Dans les cours d’eau des Pays de la Loire comme dans bien d’autres régions, l’AMPA est le pesticide le plus fréquemment quantifié. En 2015, il est présent dans plus de 83 % des prélèvements (82 % en 2014) et à des concentrations presque systématiquement supérieures à 0,1 μg/l (limite maximale admise dans la directive UE pour la potabilité de l’eau).

On retrouve également l’AMPA et le glyphosate dans nos nappes phréatiques. Cette forte présence entraîne d’importants surcoûts de traitement des eaux pour les rendre potables. C’est un problème que nous devrons gérer dans la durée pour l’AMPA à l’image de ce qu’il advient des résidus d’atrazine [7] encore très présents dans nos eaux alors que cette molécule est interdite depuis 2001.
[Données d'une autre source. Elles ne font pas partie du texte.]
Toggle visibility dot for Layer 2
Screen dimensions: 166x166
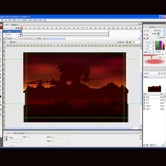(x=16, y=34)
Vu les faits mentionnés dans les deux paragraphes précédents, il ne sera à mon avis pas possible de concilier utilisation importante du glyphosate et agroécologie.
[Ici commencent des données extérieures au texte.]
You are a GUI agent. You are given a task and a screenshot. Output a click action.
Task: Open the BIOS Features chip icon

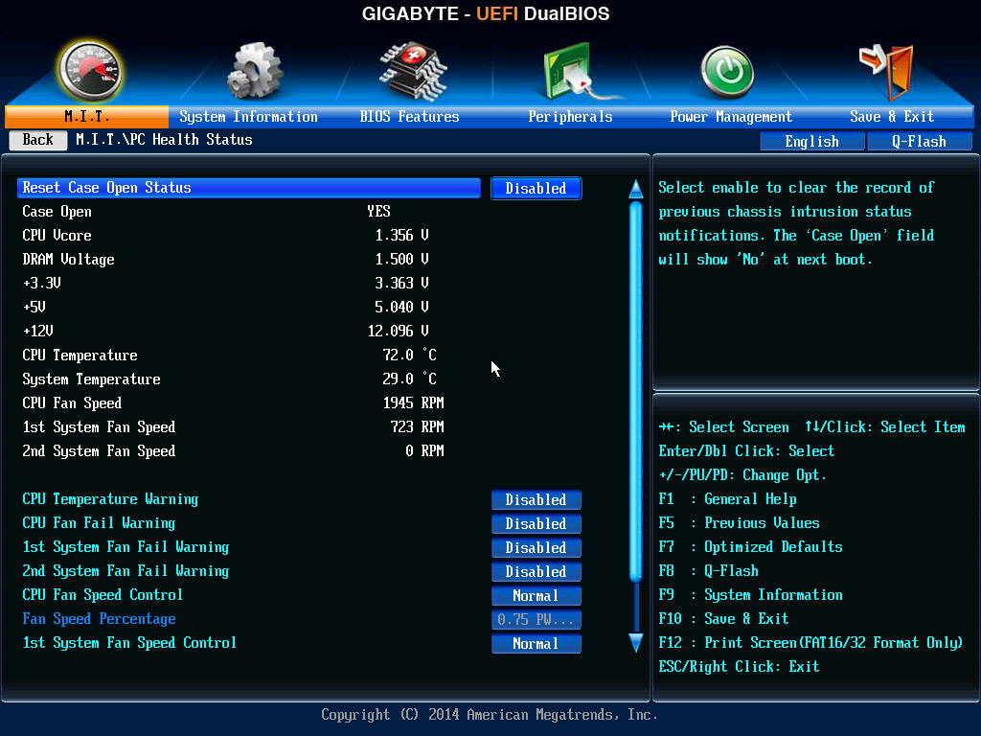[x=412, y=70]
La réduction de l’emploi agricole et les autres impacts socio-économiques

La réduction de l’emploi agricole induite par l’usage de désherbants totaux est peu fréquemment évoquée en France mais elle est largement documentée dans les plaines d’Argentine et du Sud Brésil où les applications de glyphosate sont très nombreuses.

L’impact négatif sur l’emploi d’un herbicide total est facile à comprendre : il se substitue à des désherbages mécaniques et l’on sait que la productivité du travail obtenue avec un pulvérisateur de 24 m de large est plusieurs fois supérieure à celle d’un outil de travail du sol travaillant de 2 à 6 m de large !

D’autres impacts socio-économiques découlent de cette augmentation de la productivité du travail induite par l’utilisation du glyphosate.

Comme constaté dans les exploitations de grandes cultures des grandes plaines céréalières mondiales utilisant beaucoup de glyphosate et cumulant souvent l’usage de cet herbicide total et le travail simplifié du sol (voire le semis direct), les temps de travaux par ha peuvent diminuer de moitié. Un actif peut alors cultiver seul en grandes cultures plus de 200 ha (soit plus de 2 km² de Surface Agricole Utile – SAU). Cela favorise en conséquence l’agrandissement rapide des exploitations avec, comme corollaire, une diminution de la densité d’actifs agricoles dans les terroirs concernés. Et cela peut se traduire par une réduction de la vitalité et des dynamiques sociales dans ces terroirs.

L’augmentation de la productivité du travail n’est pas un avantage économique dès lors que l’on prend en compte le coût environnemental, sanitaire et social de l’usage du glyphosate. Le surcoût apparent des bonnes pratiques agricoles permettant de renoncer à son usage peut être compensé par de nombreuses aides environnementales publiques ou privées. La ville de Munich a par exemple fortement diminué le coût de son eau potable en subventionnant les agriculteurs travaillant sur ses zones de captage et leurs bassins versants pour qu’ils n’utilisent pas d’herbicides.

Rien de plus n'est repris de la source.